Talk About What 911 is For
Explaining to your child what 911 services are for helps him understand that dialing the number will summon help from police, firefighters and paramedics if he’s in trouble. Talking about what sorts of situations would warrant a call to 911 and how the emergency responders can help him when there’s an emergency lets him know that there is help just around the corner if he needs it, and that all he has to do is dial three numbers to get help if there’s no conscious or capable adult in the house.

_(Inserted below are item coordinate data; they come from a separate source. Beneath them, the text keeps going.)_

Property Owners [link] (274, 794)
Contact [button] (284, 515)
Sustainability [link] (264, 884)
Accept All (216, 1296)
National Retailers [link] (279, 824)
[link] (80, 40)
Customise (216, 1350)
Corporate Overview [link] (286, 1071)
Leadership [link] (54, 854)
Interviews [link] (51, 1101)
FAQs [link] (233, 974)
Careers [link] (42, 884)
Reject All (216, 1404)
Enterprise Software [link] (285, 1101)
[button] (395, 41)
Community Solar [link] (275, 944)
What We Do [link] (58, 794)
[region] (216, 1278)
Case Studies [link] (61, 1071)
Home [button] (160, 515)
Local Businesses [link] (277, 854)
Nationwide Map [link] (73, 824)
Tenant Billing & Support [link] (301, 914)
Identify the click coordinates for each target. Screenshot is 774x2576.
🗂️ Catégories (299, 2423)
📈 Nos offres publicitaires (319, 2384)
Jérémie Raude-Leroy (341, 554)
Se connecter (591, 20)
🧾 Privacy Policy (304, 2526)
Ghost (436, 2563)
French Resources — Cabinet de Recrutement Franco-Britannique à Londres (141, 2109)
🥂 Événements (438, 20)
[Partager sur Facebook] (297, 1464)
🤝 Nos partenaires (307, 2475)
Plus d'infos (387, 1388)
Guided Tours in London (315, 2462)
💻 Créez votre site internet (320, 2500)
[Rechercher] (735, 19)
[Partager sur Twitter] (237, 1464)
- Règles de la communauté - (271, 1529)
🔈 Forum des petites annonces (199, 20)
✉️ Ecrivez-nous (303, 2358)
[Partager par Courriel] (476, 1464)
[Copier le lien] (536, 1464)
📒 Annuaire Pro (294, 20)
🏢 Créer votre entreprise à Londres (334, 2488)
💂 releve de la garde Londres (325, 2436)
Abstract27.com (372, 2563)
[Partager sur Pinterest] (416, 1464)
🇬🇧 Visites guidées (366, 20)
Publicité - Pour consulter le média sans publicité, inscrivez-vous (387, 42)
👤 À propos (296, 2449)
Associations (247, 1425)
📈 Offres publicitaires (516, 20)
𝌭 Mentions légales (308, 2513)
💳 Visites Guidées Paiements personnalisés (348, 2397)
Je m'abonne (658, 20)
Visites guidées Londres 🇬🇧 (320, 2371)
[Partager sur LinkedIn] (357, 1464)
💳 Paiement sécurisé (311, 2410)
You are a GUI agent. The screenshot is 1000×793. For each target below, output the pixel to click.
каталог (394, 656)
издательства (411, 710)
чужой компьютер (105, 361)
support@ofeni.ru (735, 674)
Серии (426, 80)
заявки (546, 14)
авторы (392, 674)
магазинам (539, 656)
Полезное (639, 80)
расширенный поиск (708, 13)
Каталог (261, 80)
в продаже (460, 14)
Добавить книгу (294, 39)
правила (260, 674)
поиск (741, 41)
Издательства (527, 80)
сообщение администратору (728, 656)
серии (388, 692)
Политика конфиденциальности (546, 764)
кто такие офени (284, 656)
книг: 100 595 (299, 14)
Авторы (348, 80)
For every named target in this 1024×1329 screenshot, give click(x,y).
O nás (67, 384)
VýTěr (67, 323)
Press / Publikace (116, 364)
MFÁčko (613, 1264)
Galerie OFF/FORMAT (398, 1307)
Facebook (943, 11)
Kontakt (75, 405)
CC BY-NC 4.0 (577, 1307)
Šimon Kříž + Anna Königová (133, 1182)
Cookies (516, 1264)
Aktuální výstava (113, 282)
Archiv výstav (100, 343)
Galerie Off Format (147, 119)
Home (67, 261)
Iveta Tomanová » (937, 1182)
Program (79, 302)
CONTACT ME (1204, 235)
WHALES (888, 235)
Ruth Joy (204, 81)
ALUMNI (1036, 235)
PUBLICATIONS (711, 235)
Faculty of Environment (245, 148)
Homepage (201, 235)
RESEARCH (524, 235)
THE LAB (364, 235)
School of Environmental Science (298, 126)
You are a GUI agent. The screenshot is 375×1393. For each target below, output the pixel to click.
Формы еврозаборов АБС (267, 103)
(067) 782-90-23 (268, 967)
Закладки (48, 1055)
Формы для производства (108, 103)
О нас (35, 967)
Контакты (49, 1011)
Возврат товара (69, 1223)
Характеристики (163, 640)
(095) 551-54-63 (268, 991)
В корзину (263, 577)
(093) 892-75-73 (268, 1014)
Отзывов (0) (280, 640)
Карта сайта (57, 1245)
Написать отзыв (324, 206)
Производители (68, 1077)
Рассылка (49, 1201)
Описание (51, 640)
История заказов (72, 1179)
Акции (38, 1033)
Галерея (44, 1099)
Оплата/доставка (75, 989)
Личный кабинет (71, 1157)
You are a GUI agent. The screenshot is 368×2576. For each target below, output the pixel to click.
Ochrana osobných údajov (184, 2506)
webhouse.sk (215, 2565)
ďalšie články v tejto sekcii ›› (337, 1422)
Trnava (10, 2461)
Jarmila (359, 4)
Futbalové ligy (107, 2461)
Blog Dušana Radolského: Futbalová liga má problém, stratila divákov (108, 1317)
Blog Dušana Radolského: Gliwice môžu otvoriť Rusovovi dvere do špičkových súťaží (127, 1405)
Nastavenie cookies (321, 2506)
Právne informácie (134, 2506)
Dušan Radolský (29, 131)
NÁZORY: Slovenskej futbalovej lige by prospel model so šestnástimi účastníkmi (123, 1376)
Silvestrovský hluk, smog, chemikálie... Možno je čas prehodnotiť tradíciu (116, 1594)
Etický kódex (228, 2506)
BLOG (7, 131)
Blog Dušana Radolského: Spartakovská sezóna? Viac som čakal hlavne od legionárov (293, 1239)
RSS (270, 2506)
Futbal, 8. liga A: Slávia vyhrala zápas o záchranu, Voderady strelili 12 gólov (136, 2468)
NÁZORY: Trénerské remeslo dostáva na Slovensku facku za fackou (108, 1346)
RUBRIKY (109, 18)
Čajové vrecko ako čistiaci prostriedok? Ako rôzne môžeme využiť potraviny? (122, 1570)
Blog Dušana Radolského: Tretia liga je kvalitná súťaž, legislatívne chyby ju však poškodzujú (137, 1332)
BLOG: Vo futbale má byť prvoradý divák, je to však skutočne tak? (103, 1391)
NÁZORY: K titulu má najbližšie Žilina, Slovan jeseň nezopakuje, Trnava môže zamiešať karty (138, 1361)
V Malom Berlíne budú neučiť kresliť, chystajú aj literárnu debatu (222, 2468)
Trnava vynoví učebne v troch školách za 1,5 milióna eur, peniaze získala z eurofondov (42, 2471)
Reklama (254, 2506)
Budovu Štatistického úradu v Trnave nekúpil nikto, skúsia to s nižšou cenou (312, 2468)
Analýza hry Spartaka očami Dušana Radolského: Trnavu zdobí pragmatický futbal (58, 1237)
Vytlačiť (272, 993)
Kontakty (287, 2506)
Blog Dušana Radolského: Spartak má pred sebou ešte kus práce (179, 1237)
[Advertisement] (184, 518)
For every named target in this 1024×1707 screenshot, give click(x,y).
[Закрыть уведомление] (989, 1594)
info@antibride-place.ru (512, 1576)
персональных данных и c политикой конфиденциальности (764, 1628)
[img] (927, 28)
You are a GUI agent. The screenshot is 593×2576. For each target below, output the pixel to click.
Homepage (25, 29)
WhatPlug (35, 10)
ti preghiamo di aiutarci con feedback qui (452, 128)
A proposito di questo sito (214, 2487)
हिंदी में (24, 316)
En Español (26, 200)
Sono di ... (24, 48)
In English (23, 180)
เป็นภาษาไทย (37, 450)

Talk About Emergency Workers
Kids need to know who to expect when they call 911 and that it’s okay for them to come into the house if an adult is incapacitated and can’t let them in. This is especially important if you’re also working on the concept of “stranger danger.” When your child is in the process of learning that some strangers can be dangerous and he shouldn’t talk to them, the idea of a large group of strangers coming into your home can be terrifying. This conversation is also a good excuse to discuss the role that emergency workers play in society, and what each uniform or title means.
Discuss Accidental Dials
While it is possible for kids to accidentally dial 911 on a landline phone, it’s more likely to happen when they’re playing with a cell phone that has an emergency dial feature. Kids who understand how important it is to only call 911 during an emergency may panic and hang up, which forces the dispatcher to call back or send help to ensure that there is no emergency in your area. Make sure that your little one knows that he should stay on the line and explain to the person who answers that he made a mistake and that there is no emergency.
What is an Emergency?
In a small child’s mind, the concept of “emergency” can be rather vague. Little ones need to understand the difference between a real emergency and merely an unpleasant situation to avoid tying up the time and efforts of a dispatcher who may be delaying an actual emergency to handle the call. Kids should be taught that a lost dog, missing toy or sibling altercation are not emergencies. Working on understanding what types of situations warrant attention from emergency service responders and which ones need to be handled by an adult at home can help to prevent unnecessary calls that waste resources because children are confused about the role of 911 in their lives.
Some Jokes Aren’t Funny
For the most part, prank calls have gone the way of the dinosaur with the advent of private-call blocking and caller ID. To ensure that your child never decides to explore the concept of a prank call by dialing emergency services, you should make sure that he understands the danger of taking time and energy away from dispatchers who could be missing an important, legitimate call. Letting your little one know that dialing 911 as a practical joke is never funny and will have severe consequences is an effective way of discouraging the idea before the idea manifests itself and he is tempted to try it out.
When you’re teaching a toddler how to actively dial the numbers that will connect him with emergency services, it’s wise to remove the battery from a cell phone or unplug the line from a landline phone altogether to prevent accidental dials. Remember also that working on mastery of his address and when to call 911 is an ongoing process, not the result of a single conversation.